Melanie Hall Morris, BSN’83, MSN’86, found her calling in providing care for others. Obstetrics and women’s health have been her passion ever since she was an undergraduate student at Vanderbilt University School of Nursing. Now, as an assistant professor at the school, she researches innovative ways of facilitating the health of mothers and newborns during the postpartum period.
“I love the miracle of birth, being part of a mother’s birth journey and helping support her,” says Morris, a women’s health nurse practitioner who joined Vanderbilt’s faculty in 2008 after earning her Ph.D. in nursing at the University of Tennessee–Knoxville.
Among the many things she has learned helping others is the importance of taking care of oneself. At Vanderbilt, she promotes well-being among nurses and nursing students by advocating for intentional self-care. One particularly effective method, she says, is self-reflective journaling.
“Writing can be so healing,” she says. “It’s cheap, it’s quick and it’s available 24/7.” Plus, she adds, “When you are the only person in the conversation, there is no obligation to consider others’ opinions.” Morris refers to journaling as “CPR for the soul,” where CPR stands for compassionate, purposeful reflection.
She credits licensed professional counselors Kathleen Adams and Deborah Ross, co-authors of Your Brain on Ink, for helping her understand the intersection between expressive writing and neuroscience. “The idea is that you can rewire your brain by intentionally redirecting your thoughts in a more positive direction,” she explains. “I truly believe in the science that says reflective writing can lead to physical and emotional healing.”

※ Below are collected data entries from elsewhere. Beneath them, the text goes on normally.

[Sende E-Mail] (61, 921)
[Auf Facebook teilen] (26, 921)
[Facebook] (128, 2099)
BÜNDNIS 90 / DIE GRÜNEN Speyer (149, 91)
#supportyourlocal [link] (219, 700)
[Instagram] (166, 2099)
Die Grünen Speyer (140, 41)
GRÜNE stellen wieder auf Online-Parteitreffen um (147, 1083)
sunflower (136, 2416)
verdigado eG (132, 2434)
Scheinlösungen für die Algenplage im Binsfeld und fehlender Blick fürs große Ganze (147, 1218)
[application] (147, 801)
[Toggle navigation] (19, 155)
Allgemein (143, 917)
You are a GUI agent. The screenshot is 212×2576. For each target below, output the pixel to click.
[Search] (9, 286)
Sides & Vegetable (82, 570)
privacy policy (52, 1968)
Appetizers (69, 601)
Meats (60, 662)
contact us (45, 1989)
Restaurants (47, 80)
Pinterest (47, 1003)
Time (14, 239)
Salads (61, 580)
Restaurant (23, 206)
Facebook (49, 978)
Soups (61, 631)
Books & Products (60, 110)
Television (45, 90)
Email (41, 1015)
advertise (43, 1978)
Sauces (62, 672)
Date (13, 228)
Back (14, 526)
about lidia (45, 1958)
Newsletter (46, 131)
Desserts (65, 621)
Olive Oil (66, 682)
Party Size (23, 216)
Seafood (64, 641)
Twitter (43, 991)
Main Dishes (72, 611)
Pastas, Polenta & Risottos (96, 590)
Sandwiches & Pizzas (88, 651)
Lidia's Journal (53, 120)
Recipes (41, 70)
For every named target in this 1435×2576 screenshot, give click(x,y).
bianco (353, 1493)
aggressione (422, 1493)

Here, Morris shares her advice on how to begin journaling as a form of self-care.
Pick a Time and Place
Committing to this practice may require that you schedule it in your calendar, just like you would an appointment, Morris says. “Create a safe space without interruptions, where your privacy and what you are going to put down are protected,” she advises, whether it’s a quiet room in your home or a park bench. “Wherever you feel peace,” she adds.
Don’t Get Boxed In
“Spending as little as five minutes writing can provide some clarity,” Morris says, “but it could be a minute, or an hour.” She acknowledges that 15 minutes a day could be too big a commitment for some people and might prevent them from sticking with it. “Any quiet time to reflect is beneficial, especially if you can do it compassionately,” she says. “We all have this inner critic who loves to berate us, but we don’t invite the inner critic to the party.”
Do It Your Way
According to Morris, there is no right way to journal. “Let go of your preconceived ideas and just start,” she advises, even if that means writing down one word, religious passage or quotation, or listing three things for which you're grateful. While Morris prefers writing by hand, she understands that in our digital world, a laptop or tablet might be preferable. She believes that doodling and painting are acceptable, too, as is writing a letter that you don’t intend to mail. “If you are missing a loved one who has passed on, or you want a promotion, writing a letter is a great way to get stuff out, especially if there is conflict,” she says.
Free Your Mind
“Anyone easily can take time to reflect,” Morris says. However, getting your thoughts out of your head and down on paper allows you to clear space in your mind to think about other matters, “especially if you have negativity in your brain or are feeling bogged down. Stopping and dumping those thoughts out is therapeutic, often offers new insights and creates space for reframing your perspective to a more positive way of looking at things.”